- [Provided passage]
_ _ _ _
Actually, no, that wouldn't work. A tor exit node never knows the IP
of the entry node, except maybe if all nodes you are using are under
the same attackers control, but in that case almost the whole tor
network would be compromised. The most common way to compromise tor,
aside from trying to get lucky with traffic correlation, would be to
compromise the client itself. Most people install tor on the same
machine they use it on, and do only route certain traffic through it.
Many intelligence agencies use this by tricking users to use a program
whose traffic isn't routed over tor in order to figure out their true
IP. For example, a user may anonymously download a movie over the Tor
Browser, but play it using a video player whose traffic isn't routed
over tor, and if that Video contains DRM or anything else that makes a
connection to an outside server, they can correlate your tor session
with your IP. This is why I use tor only as a transparent proxy in a
specially prepared isolated network instead of letting it run directly
on my machines. The redirects shouldn't be an issue with
apt-transport-tor, since it must route everything through tor if the
tor transport is used, but if you use apt-transport-tor and don't
route really everything through tor, you'll still need to trust the
package maintainers, etc. Thinking of this, it would probably be
pretty easy to take over debians buildd infrastructure, since noone
can possibly completely read the build scripts for every package, but
I'm getting sidetracked again.
_ _ _ _
- [Data excerpts]
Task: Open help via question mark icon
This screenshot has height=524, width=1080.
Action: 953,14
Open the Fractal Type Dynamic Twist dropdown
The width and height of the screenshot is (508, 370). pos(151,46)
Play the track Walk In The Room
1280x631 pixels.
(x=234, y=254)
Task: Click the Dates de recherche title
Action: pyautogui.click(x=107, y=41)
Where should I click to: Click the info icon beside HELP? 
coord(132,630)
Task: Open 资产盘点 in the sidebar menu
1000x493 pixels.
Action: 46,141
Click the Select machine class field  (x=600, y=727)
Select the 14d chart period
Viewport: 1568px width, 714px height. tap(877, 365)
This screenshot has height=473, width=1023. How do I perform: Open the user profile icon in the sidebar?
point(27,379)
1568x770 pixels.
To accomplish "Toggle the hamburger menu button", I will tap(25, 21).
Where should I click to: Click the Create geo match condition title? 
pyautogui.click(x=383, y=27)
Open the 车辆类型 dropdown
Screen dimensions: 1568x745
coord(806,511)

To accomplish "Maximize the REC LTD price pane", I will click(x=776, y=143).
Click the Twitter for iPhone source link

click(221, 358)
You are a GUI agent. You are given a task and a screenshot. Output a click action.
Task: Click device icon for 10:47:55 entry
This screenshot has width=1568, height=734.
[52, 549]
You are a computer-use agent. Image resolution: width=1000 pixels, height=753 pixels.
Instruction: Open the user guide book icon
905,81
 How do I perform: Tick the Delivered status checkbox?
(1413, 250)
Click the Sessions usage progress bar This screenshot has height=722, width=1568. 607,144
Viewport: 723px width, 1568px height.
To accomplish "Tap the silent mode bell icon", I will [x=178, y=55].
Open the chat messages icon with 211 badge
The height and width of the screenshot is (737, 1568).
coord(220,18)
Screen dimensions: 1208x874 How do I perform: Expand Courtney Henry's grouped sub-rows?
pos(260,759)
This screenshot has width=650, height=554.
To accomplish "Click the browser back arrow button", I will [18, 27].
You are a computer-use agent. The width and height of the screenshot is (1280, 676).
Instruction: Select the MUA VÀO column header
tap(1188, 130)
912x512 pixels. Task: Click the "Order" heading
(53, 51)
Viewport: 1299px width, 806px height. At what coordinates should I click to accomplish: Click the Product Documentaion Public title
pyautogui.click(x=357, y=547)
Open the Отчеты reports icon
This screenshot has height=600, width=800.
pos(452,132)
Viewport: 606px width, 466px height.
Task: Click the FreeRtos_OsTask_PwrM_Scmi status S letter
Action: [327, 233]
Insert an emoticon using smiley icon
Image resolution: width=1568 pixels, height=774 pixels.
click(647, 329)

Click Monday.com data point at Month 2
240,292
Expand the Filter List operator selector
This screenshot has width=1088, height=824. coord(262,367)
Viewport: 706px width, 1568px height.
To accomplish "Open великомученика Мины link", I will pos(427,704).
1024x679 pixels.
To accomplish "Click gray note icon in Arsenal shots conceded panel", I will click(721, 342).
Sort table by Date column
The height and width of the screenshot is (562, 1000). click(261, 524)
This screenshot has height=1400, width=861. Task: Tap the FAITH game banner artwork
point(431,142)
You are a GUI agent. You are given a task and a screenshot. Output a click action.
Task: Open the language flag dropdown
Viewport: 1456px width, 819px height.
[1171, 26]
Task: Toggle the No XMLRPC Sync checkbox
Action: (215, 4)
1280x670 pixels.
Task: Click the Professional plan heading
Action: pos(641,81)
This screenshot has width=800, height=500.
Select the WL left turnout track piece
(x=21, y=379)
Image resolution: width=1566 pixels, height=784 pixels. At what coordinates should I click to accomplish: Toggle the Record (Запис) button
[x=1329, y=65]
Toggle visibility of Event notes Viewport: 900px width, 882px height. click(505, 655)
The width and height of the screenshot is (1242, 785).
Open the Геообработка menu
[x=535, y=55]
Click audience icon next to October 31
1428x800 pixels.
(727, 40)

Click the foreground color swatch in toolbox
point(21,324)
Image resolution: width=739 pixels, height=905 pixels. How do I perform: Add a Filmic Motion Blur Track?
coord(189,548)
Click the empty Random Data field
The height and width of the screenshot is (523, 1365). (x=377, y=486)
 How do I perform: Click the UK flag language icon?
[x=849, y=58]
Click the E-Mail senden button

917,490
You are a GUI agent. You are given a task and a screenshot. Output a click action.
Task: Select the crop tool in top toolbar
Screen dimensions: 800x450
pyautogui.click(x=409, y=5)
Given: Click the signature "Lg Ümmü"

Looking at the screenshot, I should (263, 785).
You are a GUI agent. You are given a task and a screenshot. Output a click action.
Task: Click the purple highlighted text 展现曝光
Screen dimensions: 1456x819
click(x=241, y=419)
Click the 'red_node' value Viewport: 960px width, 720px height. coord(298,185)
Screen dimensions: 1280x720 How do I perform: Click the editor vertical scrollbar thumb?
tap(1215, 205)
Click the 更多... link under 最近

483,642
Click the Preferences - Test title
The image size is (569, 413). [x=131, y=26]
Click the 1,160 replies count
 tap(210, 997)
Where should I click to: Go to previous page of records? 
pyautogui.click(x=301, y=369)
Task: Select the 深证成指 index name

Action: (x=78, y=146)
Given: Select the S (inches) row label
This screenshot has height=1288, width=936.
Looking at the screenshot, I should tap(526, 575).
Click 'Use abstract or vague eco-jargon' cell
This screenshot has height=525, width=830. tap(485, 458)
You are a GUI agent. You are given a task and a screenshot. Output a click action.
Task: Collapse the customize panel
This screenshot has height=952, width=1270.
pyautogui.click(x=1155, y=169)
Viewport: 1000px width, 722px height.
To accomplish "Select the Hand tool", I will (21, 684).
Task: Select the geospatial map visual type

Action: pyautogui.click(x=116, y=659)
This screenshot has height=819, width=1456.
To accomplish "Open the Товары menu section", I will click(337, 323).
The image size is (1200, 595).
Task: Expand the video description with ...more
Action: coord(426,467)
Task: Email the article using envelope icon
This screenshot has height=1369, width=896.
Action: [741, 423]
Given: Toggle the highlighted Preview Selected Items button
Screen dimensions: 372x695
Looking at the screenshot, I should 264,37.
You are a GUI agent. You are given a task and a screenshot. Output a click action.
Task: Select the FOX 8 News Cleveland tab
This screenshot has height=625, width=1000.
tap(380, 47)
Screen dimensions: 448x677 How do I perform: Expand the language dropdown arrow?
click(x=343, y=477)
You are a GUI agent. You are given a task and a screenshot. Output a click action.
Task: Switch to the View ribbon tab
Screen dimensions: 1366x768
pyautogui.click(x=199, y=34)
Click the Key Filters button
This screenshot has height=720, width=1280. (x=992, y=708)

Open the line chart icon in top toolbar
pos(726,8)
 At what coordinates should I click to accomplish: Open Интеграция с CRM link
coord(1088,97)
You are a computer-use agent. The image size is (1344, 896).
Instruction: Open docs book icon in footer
_ _ _ _
- [Work task A]
List every named program, package, or system that appears in the passage on Tor, using the passage's own wording.
- [Work task B]
Continue the passage on Tor, starting right after its final sentence.

- [Task answer A]
- tor
- Tor Browser
- apt-transport-tor
- debians buildd infrastructure

- [Task answer B]
> So, thank you, I (we) have been convinced here that "unfortunately"
> we have been right all along, we did our best to report and alert
> of the problem, partially the problem seems to have been silently
> fixed, but "admins" chose to try to shove things under the carpet
> and maintain a code of silence about it till things become
> explosive.  Because when someone is telling you, hey buddy you have
> a problem.  Hey buddy, this is the problem you have, and the only
> response is "there is no problem, you are crazy", then morally one
> is obliged to make noise and alert victims of the problem denied by
> authority!

I can't remember any problems that haven't been publicly discussed on
the mailing lists, IRC and the forums. There is also a nice bug
tracking system and a connected mailing list which gives a nice
overview over the things that have been done and that have yet to be
done. There may have been that one minor mistake once a long time ago,
but I think making such a big deal out of it is a bit of an overreaction.